[Click target data]
::::::::::

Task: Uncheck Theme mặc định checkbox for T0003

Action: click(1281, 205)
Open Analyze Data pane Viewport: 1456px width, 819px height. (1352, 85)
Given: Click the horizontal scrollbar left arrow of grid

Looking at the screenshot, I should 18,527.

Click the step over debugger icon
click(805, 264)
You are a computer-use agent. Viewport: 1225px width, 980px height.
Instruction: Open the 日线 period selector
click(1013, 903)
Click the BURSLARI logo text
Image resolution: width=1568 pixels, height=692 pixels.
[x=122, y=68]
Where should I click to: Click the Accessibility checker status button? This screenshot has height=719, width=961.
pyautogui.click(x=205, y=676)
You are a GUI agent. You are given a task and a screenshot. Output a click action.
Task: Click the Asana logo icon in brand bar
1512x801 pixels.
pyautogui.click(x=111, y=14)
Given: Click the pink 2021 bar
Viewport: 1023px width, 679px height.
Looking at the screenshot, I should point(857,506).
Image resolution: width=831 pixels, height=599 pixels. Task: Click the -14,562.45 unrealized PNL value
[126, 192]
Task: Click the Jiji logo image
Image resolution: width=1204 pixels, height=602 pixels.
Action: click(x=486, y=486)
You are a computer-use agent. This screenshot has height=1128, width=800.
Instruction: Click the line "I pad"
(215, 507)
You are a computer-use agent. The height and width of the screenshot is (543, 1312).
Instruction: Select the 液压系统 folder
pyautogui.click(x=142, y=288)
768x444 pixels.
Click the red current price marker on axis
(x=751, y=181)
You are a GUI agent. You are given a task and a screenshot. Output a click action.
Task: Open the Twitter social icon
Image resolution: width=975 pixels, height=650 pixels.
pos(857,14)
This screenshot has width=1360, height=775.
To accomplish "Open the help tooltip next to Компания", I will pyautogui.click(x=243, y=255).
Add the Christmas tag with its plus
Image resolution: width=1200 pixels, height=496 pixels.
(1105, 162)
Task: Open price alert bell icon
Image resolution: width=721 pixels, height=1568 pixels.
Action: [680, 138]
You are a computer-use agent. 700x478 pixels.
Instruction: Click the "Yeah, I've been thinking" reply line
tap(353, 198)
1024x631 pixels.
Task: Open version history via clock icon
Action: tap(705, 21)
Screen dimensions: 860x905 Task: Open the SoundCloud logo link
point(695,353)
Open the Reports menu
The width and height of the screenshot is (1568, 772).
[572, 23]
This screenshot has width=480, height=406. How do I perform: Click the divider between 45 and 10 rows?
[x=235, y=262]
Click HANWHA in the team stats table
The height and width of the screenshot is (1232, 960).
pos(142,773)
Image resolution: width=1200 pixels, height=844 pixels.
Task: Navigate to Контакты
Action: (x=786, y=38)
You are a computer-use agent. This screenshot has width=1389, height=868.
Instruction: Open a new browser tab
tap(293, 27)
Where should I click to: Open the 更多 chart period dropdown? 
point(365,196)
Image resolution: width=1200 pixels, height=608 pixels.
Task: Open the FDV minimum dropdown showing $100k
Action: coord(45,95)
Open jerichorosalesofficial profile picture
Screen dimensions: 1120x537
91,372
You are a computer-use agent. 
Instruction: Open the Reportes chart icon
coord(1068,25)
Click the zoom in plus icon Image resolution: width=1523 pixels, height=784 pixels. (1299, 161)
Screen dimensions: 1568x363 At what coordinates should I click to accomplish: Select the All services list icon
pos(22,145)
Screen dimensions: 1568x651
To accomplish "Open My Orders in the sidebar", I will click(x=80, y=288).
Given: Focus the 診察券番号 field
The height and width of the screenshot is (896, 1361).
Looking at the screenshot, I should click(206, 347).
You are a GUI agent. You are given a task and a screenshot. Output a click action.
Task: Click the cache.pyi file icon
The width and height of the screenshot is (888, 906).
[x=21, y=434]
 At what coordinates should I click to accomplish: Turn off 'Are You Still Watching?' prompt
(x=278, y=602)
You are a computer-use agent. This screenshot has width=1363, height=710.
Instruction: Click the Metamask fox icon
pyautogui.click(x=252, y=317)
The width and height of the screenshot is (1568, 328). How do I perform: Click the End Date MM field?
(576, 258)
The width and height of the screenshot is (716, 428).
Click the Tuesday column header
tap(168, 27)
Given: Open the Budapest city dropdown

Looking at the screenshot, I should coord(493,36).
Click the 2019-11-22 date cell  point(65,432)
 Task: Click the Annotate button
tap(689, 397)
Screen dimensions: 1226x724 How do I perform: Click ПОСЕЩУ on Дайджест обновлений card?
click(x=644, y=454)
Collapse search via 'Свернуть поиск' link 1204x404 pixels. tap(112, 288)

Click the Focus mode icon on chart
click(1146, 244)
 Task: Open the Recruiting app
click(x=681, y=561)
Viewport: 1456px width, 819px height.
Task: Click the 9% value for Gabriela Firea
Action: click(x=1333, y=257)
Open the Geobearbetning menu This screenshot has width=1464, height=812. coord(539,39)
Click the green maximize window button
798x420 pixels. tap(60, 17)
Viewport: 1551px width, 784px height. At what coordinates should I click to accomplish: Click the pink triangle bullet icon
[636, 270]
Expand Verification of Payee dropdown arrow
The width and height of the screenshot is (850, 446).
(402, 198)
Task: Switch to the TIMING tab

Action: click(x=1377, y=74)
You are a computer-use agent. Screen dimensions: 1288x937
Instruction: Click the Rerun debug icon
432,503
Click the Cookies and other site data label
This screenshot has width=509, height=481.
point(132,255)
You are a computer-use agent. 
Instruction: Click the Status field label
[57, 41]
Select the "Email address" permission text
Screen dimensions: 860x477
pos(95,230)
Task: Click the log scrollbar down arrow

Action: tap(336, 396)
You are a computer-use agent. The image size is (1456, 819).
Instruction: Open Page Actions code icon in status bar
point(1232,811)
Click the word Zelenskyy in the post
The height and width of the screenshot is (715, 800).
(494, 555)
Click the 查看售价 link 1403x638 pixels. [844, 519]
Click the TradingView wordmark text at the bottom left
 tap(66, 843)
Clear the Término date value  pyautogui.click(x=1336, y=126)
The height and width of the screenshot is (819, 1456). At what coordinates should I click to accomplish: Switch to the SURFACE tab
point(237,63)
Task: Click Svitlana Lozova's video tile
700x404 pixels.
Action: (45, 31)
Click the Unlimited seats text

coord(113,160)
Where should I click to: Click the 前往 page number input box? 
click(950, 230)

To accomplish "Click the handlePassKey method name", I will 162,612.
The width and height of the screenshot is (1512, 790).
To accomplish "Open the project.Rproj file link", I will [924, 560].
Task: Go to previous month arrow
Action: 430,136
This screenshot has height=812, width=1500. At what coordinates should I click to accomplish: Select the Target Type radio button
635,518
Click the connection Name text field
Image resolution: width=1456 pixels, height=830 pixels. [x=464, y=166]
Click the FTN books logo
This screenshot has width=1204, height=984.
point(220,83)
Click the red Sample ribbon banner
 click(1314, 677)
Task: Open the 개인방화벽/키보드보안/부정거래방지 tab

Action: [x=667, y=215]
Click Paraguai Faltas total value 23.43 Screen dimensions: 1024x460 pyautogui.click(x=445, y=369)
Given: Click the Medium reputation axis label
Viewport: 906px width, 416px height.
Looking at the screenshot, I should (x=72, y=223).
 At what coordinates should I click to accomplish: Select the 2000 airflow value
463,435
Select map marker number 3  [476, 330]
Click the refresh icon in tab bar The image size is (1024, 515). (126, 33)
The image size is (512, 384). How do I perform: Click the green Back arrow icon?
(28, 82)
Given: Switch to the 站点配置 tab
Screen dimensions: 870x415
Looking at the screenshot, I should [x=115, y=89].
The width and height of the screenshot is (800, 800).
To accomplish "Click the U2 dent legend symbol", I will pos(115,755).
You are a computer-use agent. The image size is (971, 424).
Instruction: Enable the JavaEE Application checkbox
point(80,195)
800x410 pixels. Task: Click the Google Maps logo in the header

::::::::::

#### Goal of the exercise:
Write out every line of the entries above as a JSON list of strings, with one string per line and no blank lines included.

#### Response to this task:
[
  "Task: Uncheck Theme mặc định checkbox for T0003",
  "Action: click(1281, 205)",
  "Open Analyze Data pane Viewport: 1456px width, 819px height. (1352, 85)",
  "Given: Click the horizontal scrollbar left arrow of grid",
  "Looking at the screenshot, I should 18,527.",
  "Click the step over debugger icon",
  "click(805, 264)",
  "You are a computer-use agent. Viewport: 1225px width, 980px height.",
  "Instruction: Open the 日线 period selector",
  "click(1013, 903)",
  "Click the BURSLARI logo text",
  "Image resolution: width=1568 pixels, height=692 pixels.",
  "[x=122, y=68]",
  "Where should I click to: Click the Accessibility checker status button? This screenshot has height=719, width=961.",
  "pyautogui.click(x=205, y=676)",
  "You are a GUI agent. You are given a task and a screenshot. Output a click action.",
  "Task: Click the Asana logo icon in brand bar",
  "1512x801 pixels.",
  "pyautogui.click(x=111, y=14)",
  "Given: Click the pink 2021 bar",
  "Viewport: 1023px width, 679px height.",
  "Looking at the screenshot, I should point(857,506).",
  "Image resolution: width=831 pixels, height=599 pixels. Task: Click the -14,562.45 unrealized PNL value",
  "[126, 192]",
  "Task: Click the Jiji logo image",
  "Image resolution: width=1204 pixels, height=602 pixels.",
  "Action: click(x=486, y=486)",
  "You are a computer-use agent. This screenshot has height=1128, width=800.",
  "Instruction: Click the line \"I pad\"",
  "(215, 507)",
  "You are a computer-use agent. The height and width of the screenshot is (543, 1312).",
  "Instruction: Select the 液压系统 folder",
  "pyautogui.click(x=142, y=288)",
  "768x444 pixels.",
  "Click the red current price marker on axis",
  "(x=751, y=181)",
  "You are a GUI agent. You are given a task and a screenshot. Output a click action.",
  "Task: Open the Twitter social icon",
  "Image resolution: width=975 pixels, height=650 pixels.",
  "pos(857,14)",
  "This screenshot has width=1360, height=775.",
  "To accomplish \"Open the help tooltip next to Компания\", I will pyautogui.click(x=243, y=255).",
  "Add the Christmas tag with its plus",
  "Image resolution: width=1200 pixels, height=496 pixels.",
  "(1105, 162)",
  "Task: Open price alert bell icon",
  "Image resolution: width=721 pixels, height=1568 pixels.",
  "Action: [680, 138]",
  "You are a computer-use agent. 700x478 pixels.",
  "Instruction: Click the \"Yeah, I've been thinking\" reply line",
  "tap(353, 198)",
  "1024x631 pixels.",
  "Task: Open version history via clock icon",
  "Action: tap(705, 21)",
  "Screen dimensions: 860x905 Task: Open the SoundCloud logo link",
  "point(695,353)",
  "Open the Reports menu",
  "The width and height of the screenshot is (1568, 772).",
  "[572, 23]",
  "This screenshot has width=480, height=406. How do I perform: Click the divider between 45 and 10 rows?",
  "[x=235, y=262]",
  "Click HANWHA in the team stats table",
  "The height and width of the screenshot is (1232, 960).",
  "pos(142,773)",
  "Image resolution: width=1200 pixels, height=844 pixels.",
  "Task: Navigate to Контакты",
  "Action: (x=786, y=38)",
  "You are a computer-use agent. This screenshot has width=1389, height=868.",
  "Instruction: Open a new browser tab",
  "tap(293, 27)",
  "Where should I click to: Open the 更多 chart period dropdown? ",
  "point(365,196)",
  "Image resolution: width=1200 pixels, height=608 pixels.",
  "Task: Open the FDV minimum dropdown showing $100k",
  "Action: coord(45,95)",
  "Open jerichorosalesofficial profile picture",
  "Screen dimensions: 1120x537",
  "91,372",
  "You are a computer-use agent. ",
  "Instruction: Open the Reportes chart icon",
  "coord(1068,25)",
  "Click the zoom in plus icon Image resolution: width=1523 pixels, height=784 pixels. (1299, 161)",
  "Screen dimensions: 1568x363 At what coordinates should I click to accomplish: Select the All services list icon",
  "pos(22,145)",
  "Screen dimensions: 1568x651",
  "To accomplish \"Open My Orders in the sidebar\", I will click(x=80, y=288).",
  "Given: Focus the 診察券番号 field",
  "The height and width of the screenshot is (896, 1361).",
  "Looking at the screenshot, I should click(206, 347).",
  "You are a GUI agent. You are given a task and a screenshot. Output a click action.",
  "Task: Click the cache.pyi file icon",
  "The width and height of the screenshot is (888, 906).",
  "[x=21, y=434]",
  " At what coordinates should I click to accomplish: Turn off 'Are You Still Watching?' prompt",
  "(x=278, y=602)",
  "You are a computer-use agent. This screenshot has width=1363, height=710.",
  "Instruction: Click the Metamask fox icon",
  "pyautogui.click(x=252, y=317)",
  "The width and height of the screenshot is (1568, 328). How do I perform: Click the End Date MM field?",
  "(576, 258)",
  "The width and height of the screenshot is (716, 428).",
  "Click the Tuesday column header",
  "tap(168, 27)",
  "Given: Open the Budapest city dropdown",
  "Looking at the screenshot, I should coord(493,36).",
  "Click the 2019-11-22 date cell  point(65,432)",
  " Task: Click the Annotate button",
  "tap(689, 397)",
  "Screen dimensions: 1226x724 How do I perform: Click ПОСЕЩУ on Дайджест обновлений card?",
  "click(x=644, y=454)",
  "Collapse search via 'Свернуть поиск' link 1204x404 pixels. tap(112, 288)",
  "Click the Focus mode icon on chart",
  "click(1146, 244)",
  " Task: Open the Recruiting app",
  "click(x=681, y=561)",
  "Viewport: 1456px width, 819px height.",
  "Task: Click the 9% value for Gabriela Firea",
  "Action: click(x=1333, y=257)",
  "Open the Geobearbetning menu This screenshot has width=1464, height=812. coord(539,39)",
  "Click the green maximize window button",
  "798x420 pixels. tap(60, 17)",
  "Viewport: 1551px width, 784px height. At what coordinates should I click to accomplish: Click the pink triangle bullet icon",
  "[636, 270]",
  "Expand Verification of Payee dropdown arrow",
  "The width and height of the screenshot is (850, 446).",
  "(402, 198)",
  "Task: Switch to the TIMING tab",
  "Action: click(x=1377, y=74)",
  "You are a computer-use agent. Screen dimensions: 1288x937",
  "Instruction: Click the Rerun debug icon",
  "432,503",
  "Click the Cookies and other site data label",
  "This screenshot has width=509, height=481.",
  "point(132,255)",
  "You are a computer-use agent. ",
  "Instruction: Click the Status field label",
  "[57, 41]",
  "Select the \"Email address\" permission text",
  "Screen dimensions: 860x477",
  "pos(95,230)",
  "Task: Click the log scrollbar down arrow",
  "Action: tap(336, 396)",
  "You are a computer-use agent. The image size is (1456, 819).",
  "Instruction: Open Page Actions code icon in status bar",
  "point(1232,811)",
  "Click the word Zelenskyy in the post",
  "The height and width of the screenshot is (715, 800).",
  "(494, 555)",
  "Click the 查看售价 link 1403x638 pixels. [844, 519]",
  "Click the TradingView wordmark text at the bottom left",
  " tap(66, 843)",
  "Clear the Término date value  pyautogui.click(x=1336, y=126)",
  "The height and width of the screenshot is (819, 1456). At what coordinates should I click to accomplish: Switch to the SURFACE tab",
  "point(237,63)",
  "Task: Click Svitlana Lozova's video tile",
  "700x404 pixels.",
  "Action: (45, 31)",
  "Click the Unlimited seats text",
  "coord(113,160)",
  "Where should I click to: Click the 前往 page number input box? ",
  "click(950, 230)",
  "To accomplish \"Click the handlePassKey method name\", I will 162,612.",
  "The width and height of the screenshot is (1512, 790).",
  "To accomplish \"Open the project.Rproj file link\", I will [924, 560].",
  "Task: Go to previous month arrow",
  "Action: 430,136",
  "This screenshot has height=812, width=1500. At what coordinates should I click to accomplish: Select the Target Type radio button",
  "635,518",
  "Click the connection Name text field",
  "Image resolution: width=1456 pixels, height=830 pixels. [x=464, y=166]",
  "Click the FTN books logo",
  "This screenshot has width=1204, height=984.",
  "point(220,83)",
  "Click the red Sample ribbon banner",
  " click(1314, 677)",
  "Task: Open the 개인방화벽/키보드보안/부정거래방지 tab",
  "Action: [x=667, y=215]",
  "Click Paraguai Faltas total value 23.43 Screen dimensions: 1024x460 pyautogui.click(x=445, y=369)",
  "Given: Click the Medium reputation axis label",
  "Viewport: 906px width, 416px height.",
  "Looking at the screenshot, I should (x=72, y=223).",
  " At what coordinates should I click to accomplish: Select the 2000 airflow value",
  "463,435",
  "Select map marker number 3  [476, 330]",
  "Click the refresh icon in tab bar The image size is (1024, 515). (126, 33)",
  "The image size is (512, 384). How do I perform: Click the green Back arrow icon?",
  "(28, 82)",
  "Given: Switch to the 站点配置 tab",
  "Screen dimensions: 870x415",
  "Looking at the screenshot, I should [x=115, y=89].",
  "The width and height of the screenshot is (800, 800).",
  "To accomplish \"Click the U2 dent legend symbol\", I will pos(115,755).",
  "You are a computer-use agent. The image size is (971, 424).",
  "Instruction: Enable the JavaEE Application checkbox",
  "point(80,195)",
  "800x410 pixels. Task: Click the Google Maps logo in the header"
]